Devora Lees and Allan Bermeister

Devora Lees’ grandfather was a famous musicologist, cantor, composer, collector and music researcher in Jerusalem who was searching for suitable music to fanfare the departure of the Turks from Israel at the end of the First World War in 1918.

He found an ancient Nigun…a piece of music chanted by Chassidim with no words…added lyrics to it and produced one the best known pieces of music in not only the Jewish sphere but also in many countries throughout the world.

Lees was introduced by Alan Bermeister, president of Magen David Adom  NSW whose organisation held a fund-raising function screening of the film “Hava Nagila” as part of the Festival.

A.Z. Idelsohn

A.Z. Idelsohn was born in Latvia in 1882 and emigrated to Jerusalem in 1906 after working in Europe and South Africa where he developed his passion for Jewish music working as a cantor and a music teacher. Idelsohn set out to record the music and the traditions practised in the 300 synagogues in his new country…a 20-year project. He researched and recorded Jewish music throughout Europe and North Africa publishing results in 1914.

Lees was speaking at a Bondi cinema before the screening of the film “Hava Nagila” which features performances of the music in different environments, styles and cultures. A highlight of the movie is a comment by Connie Francis, a highly popular Italian songstress who frequently sang in Yiddish. She said: “I’m 10% Jewish on my agent’s side.”

After WWI broke out in 1914, Idelsohn was drafted into the Turkish army as a bandmaster in Gaza.

In 1919 he established a school of music in Jerusalem and lectured throughout Europe and the USA.

He moved to Cincinnati in 1924 where he became professor of Jewish music in the Hebrew Union College.

In 1922 he published the first Hebrew song book for kindergartens, schools and home which included the first appearance of his arrangement of ‘Hava Nagila’ which she said “was circulated in 90 countries”.

Lees said: “In the film we will hear that his student Moshe Nathanson and his family claimed that Moshe had written the words for Hava Nagila.
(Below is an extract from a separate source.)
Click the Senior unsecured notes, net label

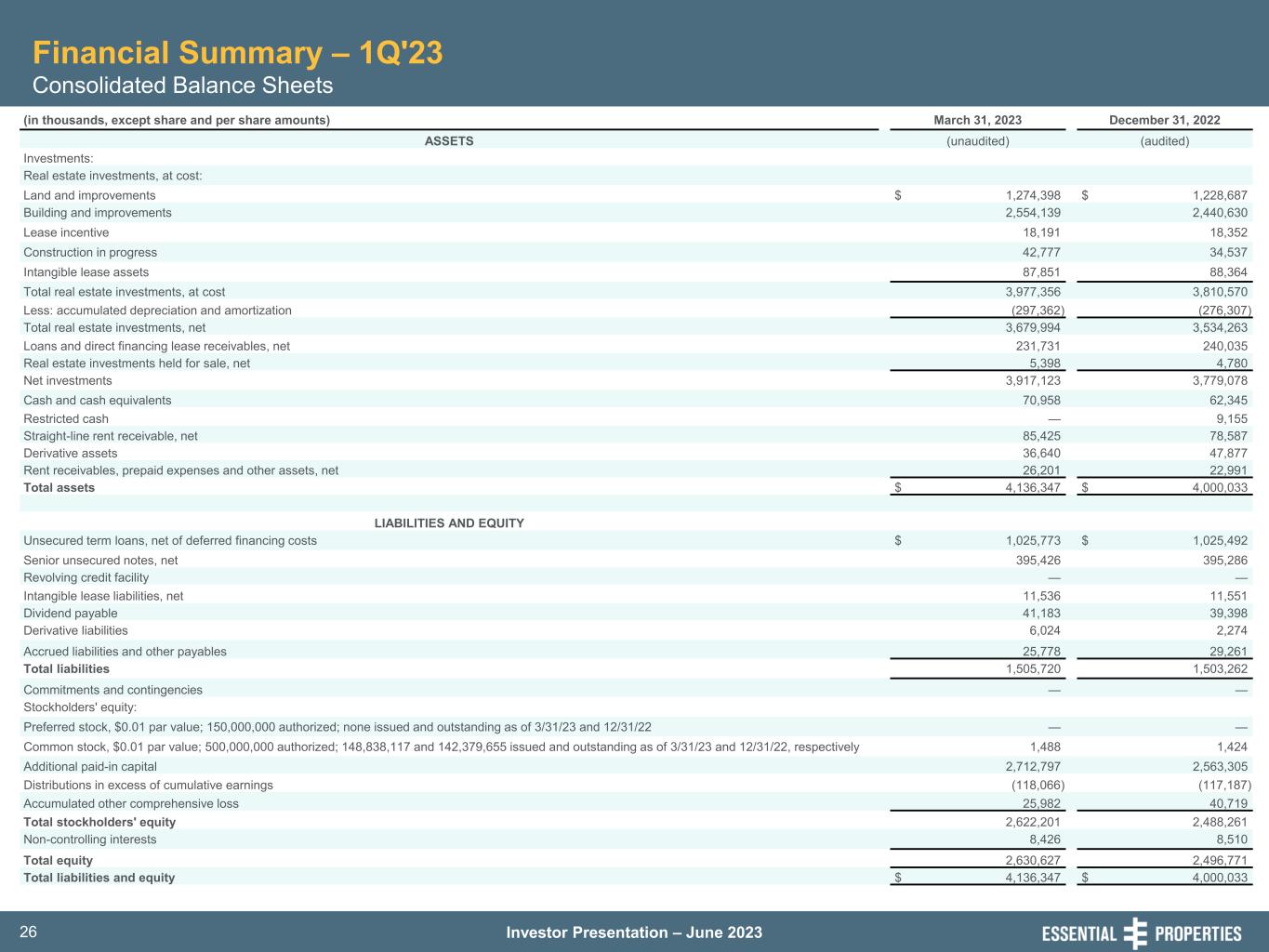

Nathanson was 12 years old at the time. It was taken to court and it was concluded that my grandfather had written the words.”

Focusing on Hava Nagila, Lees continued: “In 1918, at the end of the war, the Turks were out and the British were in. The Balfour Declaration recognised the Jewish homeland. A victory concert was planned to celebrate. Rehearsals were going very well but my grandfather had no grand finale. He went through his files and chose an old Chassidic tune from Eastern Europe. He adapted the score in four parts and added some simple Hebrew lyrics. The choir, with my mother Shoshanna as soloist rehearsed this catchy new composition. The concert was packed to capacity and the last song to be sung was Hava Nagila. The audience called again and again for encores. The next day people were singing Hava Nagila in the streets of Jerusalem. Within a month it had reached Europe.”

The film itself clearly shows how this ancient nigun has become a melody belonging to the world.

A.Z. Idelsohn died at the age of 56 in Johannesburg.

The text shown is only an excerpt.